Mais nous devons être lucides. La plupart des gens aux États-Unis estiment que le concept de permanence de l’emploi a des relents de supériorité (« nous sommes meilleurs que vous »). Un aperçu des données de l’AAUP montre que « le soutien à la liberté d’expression du personnel académique a chuté ces dernières années, en particulier parmi celles et ceux qui ont des opinions conservatrices ». Si nous voulons enrayer l’érosion continue de la liberté académique, nous devons l’envisager différemment.
Le défi que je lance est celui de l’ouverture. Nous devons définir la liberté académique de manière à ce qu’il soit explicitement clair qu’elle implique les droits des étudiantes et étudiants à apprendre et les droits des citoyennes et citoyens à être informés. Le droit des collectivités à avoir un meilleur avenir, non seulement intellectuel mais aussi économique.
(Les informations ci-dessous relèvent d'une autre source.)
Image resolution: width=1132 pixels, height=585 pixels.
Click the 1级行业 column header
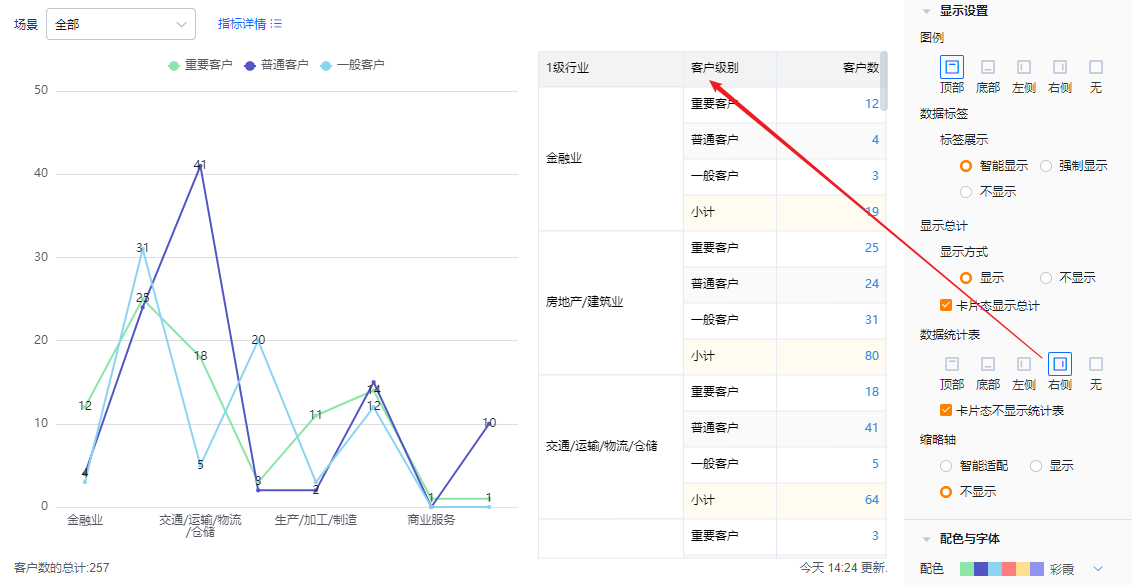point(568,68)
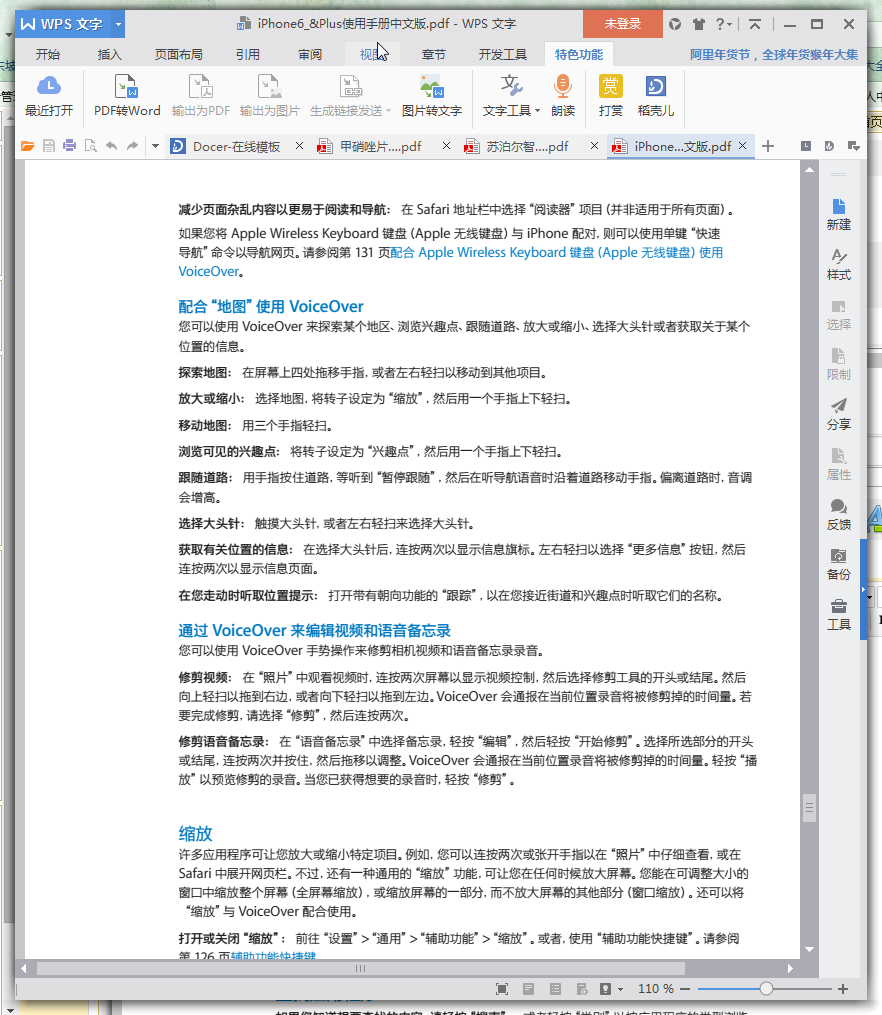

Nous devons faire cause commune avec l’économie locale, les entreprises locales. Souvent, l’université ou le collège est le moteur d’une économie locale. Nous devons établir des relations. Offrir des formations professionnelles, des stages. Il est clair que nous avons besoin les uns des autres.
C’est également vrai au niveau national. Les coupes de l’administration Trump dans les Instituts nationaux de la santé, visant à abolir le financement aux universités, décimeront la recherche pour guérir des maladies mortelles et empêcheront de faire d’autres avancées économiques, sanitaires et sociales.
Nous devons démontrer le lien direct entre le bienêtre économique et communautaire et les objectifs de l’enseignement postsecondaire. Si notre argument en faveur de la liberté académique consiste à dire qu’il s’agit uniquement de la liberté d’une élite, il échouera.
Nous devons montrer que la liberté d’apprentissage des étudiantes et étudiants est mise à mal lorsque les éducatrices et éducateurs ont trop peur d’autoriser la discussion sur des « concepts qui divisent » vaguement définis. Nous devons montrer que l’interdiction d’enseigner un récit complet et honnête de l’histoire de notre nation constitue une atteinte à la liberté d’enseignement. Dans notre société pluraliste, il est totalement inconcevable de limiter la discussion sur le racisme, le sexisme et d’autres préjudices sociétaux.
Nous vivons un moment dangereux, où des dirigeantes et dirigeants démocratiquement élus aux États-Unis restreignent activement les libertés. Regardez le torrent d’attaques contre les droits, les libertés et les populations vulnérables. La liberté de reproduction, les immigrés et la communauté LGBTQIA+ sont pris pour cible. Et, oui, le ciblage de l’éducation.
Les syndicats du secteur de l’éducation doivent être les principaux défenseurs de la liberté académique. Nous ne pouvons pas nous en remettre aux administratrices et administrateurs, dont plusieurs ont reculé devant les menaces politiques. Nous ne pouvons pas nous en remettre aux gouvernements, car à de nombreux endroits, ce sont eux qui posent problème.
Pour garantir, protéger et promouvoir ces droits et ce bien commun, nous devons agir collectivement. C’est la raison pour laquelle l’AFT se mobilise de manière aussi agressive, que nous luttons pour une véritable sécurité d’emploi pour le personnel académique occupant des postes précaires et que nous négocions des protections pour la liberté académique dans nos conventions collectives. C’est pourquoi il est si important de remporter des élections.
Tout au long de son existence, l’AFT s’est battue pour la liberté d’expression, pour la liberté académique et intellectuelle dans l’éducation. Nous poursuivrons ce combat, aux côtés de nos alliés, parce qu’il est au cœur même de ce que nous sommes en tant que syndicat.
Randi Weingarten est présidente de l’American Federation of Teachers, qui représente 1,8 million de travailleuses et travailleurs syndiqués dans les secteurs de l’éducation, de la santé et de la fonction publique.